[Passage for review Boundary: Start]

Students present research, solutions on child welfare to LA officials
By Matthew Kredell
Graduate students from the Media for Policy Change class offered by the USC Price School of Public Policy presented potential solutions to problems in the child welfare system in front of L.A. County Supervisor Mark Ridley-Thomas and others leading the efforts for improved child protection in Southern California.
The Child Welfare Solutions Symposium on April 30 was the culmination of semester-long projects practicing solution-based journalism by finding the stories of children being failed by the system, but also looking for ways they could be better served.
“There’s an opportunity and a necessity for an orienting principle in this county wherein children are put first by multiple agencies,” said USC Price adjunct instructor Daniel Heimpel. “I want to change the trajectory of life for kids in L.A. County and throughout the country. To do so, I found if you focus on solutions when you’re doing this coverage, you can actually move things forward. But I realized I needed a whole army of solution-based journalists out there. This is the third time I’ve done this course at the Price School, and I’m so impressed with what the students have done.”

[Passage for review Boundary: End]

What this task involves>
Write the next part of the article about USC Price students presenting child welfare solutions to Los Angeles County officials, picking up after its final sentence. The entries after this point aren't needed for any of the work here.

[Dataset records Boundary: Start]

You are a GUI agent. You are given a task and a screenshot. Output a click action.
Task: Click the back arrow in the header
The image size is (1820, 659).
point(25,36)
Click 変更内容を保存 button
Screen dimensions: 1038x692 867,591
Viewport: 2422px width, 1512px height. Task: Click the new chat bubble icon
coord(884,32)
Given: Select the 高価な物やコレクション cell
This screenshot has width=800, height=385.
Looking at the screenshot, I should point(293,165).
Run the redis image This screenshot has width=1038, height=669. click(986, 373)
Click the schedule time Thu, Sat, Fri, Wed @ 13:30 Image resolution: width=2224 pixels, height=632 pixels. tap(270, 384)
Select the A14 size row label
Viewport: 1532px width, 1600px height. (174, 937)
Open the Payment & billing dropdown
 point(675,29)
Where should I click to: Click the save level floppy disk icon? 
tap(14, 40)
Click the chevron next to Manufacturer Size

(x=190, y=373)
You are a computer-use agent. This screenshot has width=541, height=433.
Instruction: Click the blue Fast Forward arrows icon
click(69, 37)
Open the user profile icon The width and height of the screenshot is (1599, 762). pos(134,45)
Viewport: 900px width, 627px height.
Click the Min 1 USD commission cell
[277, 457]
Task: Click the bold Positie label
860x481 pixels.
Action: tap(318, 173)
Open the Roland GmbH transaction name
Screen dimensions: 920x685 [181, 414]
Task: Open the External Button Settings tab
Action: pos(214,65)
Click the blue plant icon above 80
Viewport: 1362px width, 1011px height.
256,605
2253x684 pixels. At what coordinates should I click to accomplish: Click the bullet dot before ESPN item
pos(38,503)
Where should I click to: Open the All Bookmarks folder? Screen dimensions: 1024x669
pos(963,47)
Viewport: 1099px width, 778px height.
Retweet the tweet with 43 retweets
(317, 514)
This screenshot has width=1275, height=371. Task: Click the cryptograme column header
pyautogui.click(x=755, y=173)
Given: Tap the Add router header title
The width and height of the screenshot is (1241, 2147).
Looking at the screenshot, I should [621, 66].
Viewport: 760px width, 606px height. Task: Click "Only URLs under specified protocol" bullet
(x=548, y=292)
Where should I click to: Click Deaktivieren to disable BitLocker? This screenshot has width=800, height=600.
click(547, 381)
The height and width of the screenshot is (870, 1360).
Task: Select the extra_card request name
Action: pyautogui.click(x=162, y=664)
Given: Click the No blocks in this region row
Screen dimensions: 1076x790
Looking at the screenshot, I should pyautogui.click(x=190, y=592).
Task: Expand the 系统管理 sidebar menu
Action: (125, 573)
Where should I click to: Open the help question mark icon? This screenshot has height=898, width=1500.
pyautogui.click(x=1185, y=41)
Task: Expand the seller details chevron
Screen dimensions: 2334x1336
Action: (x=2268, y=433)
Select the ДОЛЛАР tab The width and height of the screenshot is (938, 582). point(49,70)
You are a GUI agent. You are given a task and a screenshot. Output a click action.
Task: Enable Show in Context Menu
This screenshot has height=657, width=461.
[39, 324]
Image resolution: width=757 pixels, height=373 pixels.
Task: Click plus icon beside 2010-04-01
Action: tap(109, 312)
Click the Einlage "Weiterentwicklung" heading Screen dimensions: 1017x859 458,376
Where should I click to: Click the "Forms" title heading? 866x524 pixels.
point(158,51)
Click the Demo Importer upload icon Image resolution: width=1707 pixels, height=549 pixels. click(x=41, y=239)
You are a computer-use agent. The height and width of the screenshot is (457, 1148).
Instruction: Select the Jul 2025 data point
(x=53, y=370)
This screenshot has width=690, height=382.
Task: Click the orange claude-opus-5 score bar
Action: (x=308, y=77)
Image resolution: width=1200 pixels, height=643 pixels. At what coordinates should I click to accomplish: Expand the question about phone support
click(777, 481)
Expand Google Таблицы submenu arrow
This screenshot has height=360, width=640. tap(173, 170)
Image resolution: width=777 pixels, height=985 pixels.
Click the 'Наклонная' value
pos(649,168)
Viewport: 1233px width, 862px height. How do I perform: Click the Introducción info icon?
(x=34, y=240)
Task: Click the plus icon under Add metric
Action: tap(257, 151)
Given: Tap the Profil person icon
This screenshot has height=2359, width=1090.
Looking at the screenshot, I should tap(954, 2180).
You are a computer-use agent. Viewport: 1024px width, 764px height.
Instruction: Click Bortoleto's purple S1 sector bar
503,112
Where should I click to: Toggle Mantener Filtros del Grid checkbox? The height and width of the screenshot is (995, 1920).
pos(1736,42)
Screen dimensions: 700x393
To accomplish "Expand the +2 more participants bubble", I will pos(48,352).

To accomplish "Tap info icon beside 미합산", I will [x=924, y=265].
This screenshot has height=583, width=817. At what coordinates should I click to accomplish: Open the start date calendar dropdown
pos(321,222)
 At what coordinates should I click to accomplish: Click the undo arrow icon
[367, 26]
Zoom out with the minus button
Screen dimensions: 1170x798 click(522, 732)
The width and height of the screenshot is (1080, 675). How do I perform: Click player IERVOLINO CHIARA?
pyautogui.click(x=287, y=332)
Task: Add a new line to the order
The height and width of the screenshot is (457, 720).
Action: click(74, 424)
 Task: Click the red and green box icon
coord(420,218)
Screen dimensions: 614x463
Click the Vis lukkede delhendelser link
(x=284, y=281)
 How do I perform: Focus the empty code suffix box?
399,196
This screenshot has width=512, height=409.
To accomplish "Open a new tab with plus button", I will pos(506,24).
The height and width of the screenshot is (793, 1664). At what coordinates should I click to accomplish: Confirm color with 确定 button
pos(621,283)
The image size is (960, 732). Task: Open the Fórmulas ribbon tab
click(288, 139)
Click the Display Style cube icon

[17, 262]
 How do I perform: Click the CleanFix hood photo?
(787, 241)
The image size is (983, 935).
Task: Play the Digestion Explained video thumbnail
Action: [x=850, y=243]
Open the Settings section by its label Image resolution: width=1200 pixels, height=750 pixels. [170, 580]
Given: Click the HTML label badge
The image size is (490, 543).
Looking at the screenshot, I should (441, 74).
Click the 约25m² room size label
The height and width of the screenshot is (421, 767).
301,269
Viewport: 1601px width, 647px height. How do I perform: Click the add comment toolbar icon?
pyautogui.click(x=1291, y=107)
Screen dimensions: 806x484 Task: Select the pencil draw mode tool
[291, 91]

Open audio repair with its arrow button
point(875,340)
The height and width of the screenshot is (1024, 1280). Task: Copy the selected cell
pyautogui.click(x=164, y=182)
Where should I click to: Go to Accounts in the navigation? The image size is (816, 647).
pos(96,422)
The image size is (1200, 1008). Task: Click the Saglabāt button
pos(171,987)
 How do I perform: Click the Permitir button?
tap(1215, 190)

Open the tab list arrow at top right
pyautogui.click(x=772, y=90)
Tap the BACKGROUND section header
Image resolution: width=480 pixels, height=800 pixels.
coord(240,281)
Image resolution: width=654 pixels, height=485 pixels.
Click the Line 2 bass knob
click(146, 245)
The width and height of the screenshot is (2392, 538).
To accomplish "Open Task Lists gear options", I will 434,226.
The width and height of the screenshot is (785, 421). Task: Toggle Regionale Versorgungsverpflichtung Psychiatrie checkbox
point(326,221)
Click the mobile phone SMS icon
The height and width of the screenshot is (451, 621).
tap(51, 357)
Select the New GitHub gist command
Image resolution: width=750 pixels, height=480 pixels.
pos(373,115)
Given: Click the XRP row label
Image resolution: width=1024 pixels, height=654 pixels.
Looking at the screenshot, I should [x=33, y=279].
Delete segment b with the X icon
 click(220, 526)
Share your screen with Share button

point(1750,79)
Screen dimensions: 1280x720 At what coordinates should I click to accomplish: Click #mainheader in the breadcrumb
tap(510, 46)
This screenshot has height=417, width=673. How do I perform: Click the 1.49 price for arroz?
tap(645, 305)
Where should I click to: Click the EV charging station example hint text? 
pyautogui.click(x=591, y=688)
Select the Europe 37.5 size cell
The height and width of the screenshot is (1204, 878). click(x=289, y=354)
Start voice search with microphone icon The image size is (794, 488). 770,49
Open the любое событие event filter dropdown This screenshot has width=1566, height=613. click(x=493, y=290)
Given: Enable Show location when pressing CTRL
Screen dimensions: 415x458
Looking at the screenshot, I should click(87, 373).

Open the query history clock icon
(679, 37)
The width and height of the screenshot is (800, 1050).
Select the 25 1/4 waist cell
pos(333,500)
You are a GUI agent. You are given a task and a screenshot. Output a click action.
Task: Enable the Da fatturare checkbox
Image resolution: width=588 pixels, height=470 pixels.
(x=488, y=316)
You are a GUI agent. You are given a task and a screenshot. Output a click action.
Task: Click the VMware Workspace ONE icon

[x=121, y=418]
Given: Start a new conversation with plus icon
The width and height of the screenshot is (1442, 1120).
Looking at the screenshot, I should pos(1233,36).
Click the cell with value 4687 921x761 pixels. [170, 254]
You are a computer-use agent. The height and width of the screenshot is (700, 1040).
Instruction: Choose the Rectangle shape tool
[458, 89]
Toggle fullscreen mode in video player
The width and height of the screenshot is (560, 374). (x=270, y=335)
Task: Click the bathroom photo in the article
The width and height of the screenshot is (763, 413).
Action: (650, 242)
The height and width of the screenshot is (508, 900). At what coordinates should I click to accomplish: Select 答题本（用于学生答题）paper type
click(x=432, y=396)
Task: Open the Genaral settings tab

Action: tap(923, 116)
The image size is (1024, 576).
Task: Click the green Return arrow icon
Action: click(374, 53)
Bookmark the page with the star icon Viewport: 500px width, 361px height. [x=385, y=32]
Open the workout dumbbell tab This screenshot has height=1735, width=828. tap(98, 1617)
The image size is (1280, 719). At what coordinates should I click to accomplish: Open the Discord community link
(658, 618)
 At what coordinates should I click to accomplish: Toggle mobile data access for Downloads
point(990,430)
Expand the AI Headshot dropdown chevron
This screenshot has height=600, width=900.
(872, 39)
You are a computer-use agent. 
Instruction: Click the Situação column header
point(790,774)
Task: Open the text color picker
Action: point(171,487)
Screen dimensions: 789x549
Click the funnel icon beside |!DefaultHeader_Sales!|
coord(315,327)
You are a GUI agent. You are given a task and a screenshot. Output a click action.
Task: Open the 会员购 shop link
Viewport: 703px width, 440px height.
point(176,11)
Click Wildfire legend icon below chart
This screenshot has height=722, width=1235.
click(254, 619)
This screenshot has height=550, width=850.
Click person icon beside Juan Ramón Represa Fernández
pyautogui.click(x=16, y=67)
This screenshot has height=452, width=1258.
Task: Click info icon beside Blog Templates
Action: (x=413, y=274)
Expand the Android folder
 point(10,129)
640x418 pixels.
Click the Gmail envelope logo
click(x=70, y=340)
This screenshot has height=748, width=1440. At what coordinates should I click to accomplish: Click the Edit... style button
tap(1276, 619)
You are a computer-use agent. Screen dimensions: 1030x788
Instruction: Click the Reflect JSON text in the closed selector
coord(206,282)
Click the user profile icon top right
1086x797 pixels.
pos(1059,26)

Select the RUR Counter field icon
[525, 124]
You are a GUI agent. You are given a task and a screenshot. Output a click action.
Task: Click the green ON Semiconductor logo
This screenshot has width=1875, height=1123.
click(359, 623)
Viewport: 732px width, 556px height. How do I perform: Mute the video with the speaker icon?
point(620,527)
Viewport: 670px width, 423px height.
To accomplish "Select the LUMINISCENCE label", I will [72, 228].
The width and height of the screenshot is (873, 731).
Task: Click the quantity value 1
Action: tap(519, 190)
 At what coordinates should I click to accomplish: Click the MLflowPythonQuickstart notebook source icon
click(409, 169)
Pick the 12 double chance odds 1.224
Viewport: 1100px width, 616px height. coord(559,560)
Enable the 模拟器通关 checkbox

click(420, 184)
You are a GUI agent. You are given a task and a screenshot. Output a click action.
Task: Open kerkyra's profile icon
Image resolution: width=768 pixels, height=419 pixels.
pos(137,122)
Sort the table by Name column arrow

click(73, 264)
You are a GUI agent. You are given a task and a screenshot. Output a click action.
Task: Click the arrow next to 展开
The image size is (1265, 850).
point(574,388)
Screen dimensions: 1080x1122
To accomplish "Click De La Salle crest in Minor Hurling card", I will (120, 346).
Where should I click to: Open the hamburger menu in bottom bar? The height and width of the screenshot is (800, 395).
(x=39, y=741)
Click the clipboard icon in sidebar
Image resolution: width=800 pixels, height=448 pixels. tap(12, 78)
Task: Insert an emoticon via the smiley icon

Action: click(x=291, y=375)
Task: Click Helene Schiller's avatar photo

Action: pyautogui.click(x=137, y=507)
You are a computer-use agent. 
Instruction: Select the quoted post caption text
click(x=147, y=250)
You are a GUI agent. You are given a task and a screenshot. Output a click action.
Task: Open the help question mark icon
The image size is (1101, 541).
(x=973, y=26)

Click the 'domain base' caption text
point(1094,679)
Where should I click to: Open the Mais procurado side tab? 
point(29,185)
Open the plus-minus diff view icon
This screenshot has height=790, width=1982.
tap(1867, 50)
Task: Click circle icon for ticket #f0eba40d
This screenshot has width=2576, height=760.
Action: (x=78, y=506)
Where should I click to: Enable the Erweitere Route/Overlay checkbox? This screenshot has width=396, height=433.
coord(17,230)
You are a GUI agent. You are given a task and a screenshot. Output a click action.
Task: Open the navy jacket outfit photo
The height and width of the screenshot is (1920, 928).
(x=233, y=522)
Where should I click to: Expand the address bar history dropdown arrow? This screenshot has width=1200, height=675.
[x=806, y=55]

[Dataset records Boundary: End]

Written response>
There are more than 150,000 allegations of child abuse fielded annually by the L.A. County Department of Children and Family Services (DCFS), of which 30,000 are substantiated as abuse and 15,000 children removed from their biological parents.
Ridley-Thomas was a leading force behind the creation of the Blue Ribbon Commission on Child Protection, which completed a final report a year ago making recommendations on reforms to the child welfare system that are beginning to be implemented. He noted that ensuring the welfare of children often involves not only the efforts of DCFS, but also the Department of Mental Health, the Sheriff’s Department, the District Attorney and the Department of Health Services.
“Those children who, through no fault of their own, have been placed in our care – and I like to call it our care rather than just our custody – we are legally and morally obligated to protect them from further harm,” Ridley-Thomas said. “We need to collectively figure out how we can move the youngsters out of harm’s way and into stable and safe environments. In other words, it’s about improving the children’s mental health and physical well-being.”
MPA student Holden Slattery presented on assessing risk to keep children safe. He noted that social workers in the county juggle about 30 cases at any one time, and that they need better access to interdepartmental data about the children and families they serve to decide which ones face a more significant risk of harm.
MPL student Joanie Evans discussed the disproportionality of black youth in foster care. Only nine percent of children in the county are black, yet they make up 30 percent of the child welfare system. She suggested cultural competency training for law enforcement, social workers and other institutions that work with black families and children.
MPP students Christina Kang and Sandy Lo partnered on the subject of Latino immigrant children, which is complicated by approximately one-sixth of Latino parents in California being undocumented.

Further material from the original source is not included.